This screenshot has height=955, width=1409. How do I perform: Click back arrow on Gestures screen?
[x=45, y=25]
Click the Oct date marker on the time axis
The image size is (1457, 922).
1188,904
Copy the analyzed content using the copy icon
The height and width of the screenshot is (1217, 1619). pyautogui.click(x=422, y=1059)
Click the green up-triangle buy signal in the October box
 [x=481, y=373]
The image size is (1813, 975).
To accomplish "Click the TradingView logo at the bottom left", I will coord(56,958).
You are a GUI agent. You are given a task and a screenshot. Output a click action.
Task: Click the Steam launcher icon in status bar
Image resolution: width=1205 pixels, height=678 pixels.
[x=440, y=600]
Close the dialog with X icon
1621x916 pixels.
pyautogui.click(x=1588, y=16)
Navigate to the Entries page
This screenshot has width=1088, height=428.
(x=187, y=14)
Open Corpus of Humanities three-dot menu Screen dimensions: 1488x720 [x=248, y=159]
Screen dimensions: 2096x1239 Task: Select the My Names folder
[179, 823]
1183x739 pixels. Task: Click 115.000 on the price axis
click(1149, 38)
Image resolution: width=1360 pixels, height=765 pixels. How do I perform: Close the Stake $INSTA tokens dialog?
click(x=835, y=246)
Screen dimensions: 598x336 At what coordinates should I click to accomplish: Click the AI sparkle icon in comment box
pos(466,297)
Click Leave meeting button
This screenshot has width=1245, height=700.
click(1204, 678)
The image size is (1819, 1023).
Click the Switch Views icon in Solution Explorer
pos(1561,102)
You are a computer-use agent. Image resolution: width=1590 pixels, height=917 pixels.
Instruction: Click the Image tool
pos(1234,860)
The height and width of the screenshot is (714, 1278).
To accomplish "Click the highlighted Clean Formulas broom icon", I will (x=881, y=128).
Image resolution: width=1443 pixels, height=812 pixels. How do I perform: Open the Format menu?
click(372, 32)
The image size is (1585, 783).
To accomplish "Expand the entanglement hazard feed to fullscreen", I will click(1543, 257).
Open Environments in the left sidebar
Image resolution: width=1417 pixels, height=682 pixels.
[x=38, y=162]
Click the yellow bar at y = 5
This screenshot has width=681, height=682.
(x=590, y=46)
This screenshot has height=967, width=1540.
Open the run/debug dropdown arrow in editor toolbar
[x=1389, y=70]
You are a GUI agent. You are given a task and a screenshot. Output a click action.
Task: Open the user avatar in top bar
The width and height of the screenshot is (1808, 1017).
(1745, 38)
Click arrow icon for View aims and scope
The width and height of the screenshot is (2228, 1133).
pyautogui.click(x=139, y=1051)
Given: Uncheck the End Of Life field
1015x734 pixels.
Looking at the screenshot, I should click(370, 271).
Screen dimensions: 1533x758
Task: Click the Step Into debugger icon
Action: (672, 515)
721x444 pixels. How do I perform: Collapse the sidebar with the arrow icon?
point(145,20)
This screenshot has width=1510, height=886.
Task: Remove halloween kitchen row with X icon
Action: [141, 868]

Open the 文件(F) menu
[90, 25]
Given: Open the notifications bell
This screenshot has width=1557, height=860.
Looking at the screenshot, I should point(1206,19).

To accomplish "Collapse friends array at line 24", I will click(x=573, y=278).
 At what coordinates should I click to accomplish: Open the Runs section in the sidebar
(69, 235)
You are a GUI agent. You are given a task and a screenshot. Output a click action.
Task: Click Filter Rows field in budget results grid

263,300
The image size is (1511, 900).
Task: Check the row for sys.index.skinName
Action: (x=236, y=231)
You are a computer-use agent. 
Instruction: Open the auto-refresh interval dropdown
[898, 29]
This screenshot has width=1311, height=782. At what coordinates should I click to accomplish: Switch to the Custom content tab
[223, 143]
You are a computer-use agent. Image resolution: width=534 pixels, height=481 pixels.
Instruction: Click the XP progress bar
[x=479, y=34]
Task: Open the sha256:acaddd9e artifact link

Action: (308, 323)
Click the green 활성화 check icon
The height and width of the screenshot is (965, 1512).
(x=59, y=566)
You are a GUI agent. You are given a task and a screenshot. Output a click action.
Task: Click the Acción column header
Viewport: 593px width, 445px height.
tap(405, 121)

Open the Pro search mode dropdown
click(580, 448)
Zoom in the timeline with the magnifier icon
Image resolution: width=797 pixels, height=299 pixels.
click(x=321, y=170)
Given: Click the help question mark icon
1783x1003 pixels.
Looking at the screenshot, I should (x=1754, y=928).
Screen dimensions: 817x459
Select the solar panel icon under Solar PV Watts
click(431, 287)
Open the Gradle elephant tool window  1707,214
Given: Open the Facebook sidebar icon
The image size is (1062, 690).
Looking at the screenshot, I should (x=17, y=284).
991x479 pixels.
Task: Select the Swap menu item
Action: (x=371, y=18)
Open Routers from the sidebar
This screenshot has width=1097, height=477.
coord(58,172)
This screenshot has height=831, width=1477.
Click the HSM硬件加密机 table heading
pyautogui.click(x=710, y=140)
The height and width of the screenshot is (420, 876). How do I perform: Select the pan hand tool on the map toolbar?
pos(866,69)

[TASK DESCRIPTION]
Using the material above, work out how many lines hold the word "will". Reply with that number alone.

[ANSWER SECTION]
4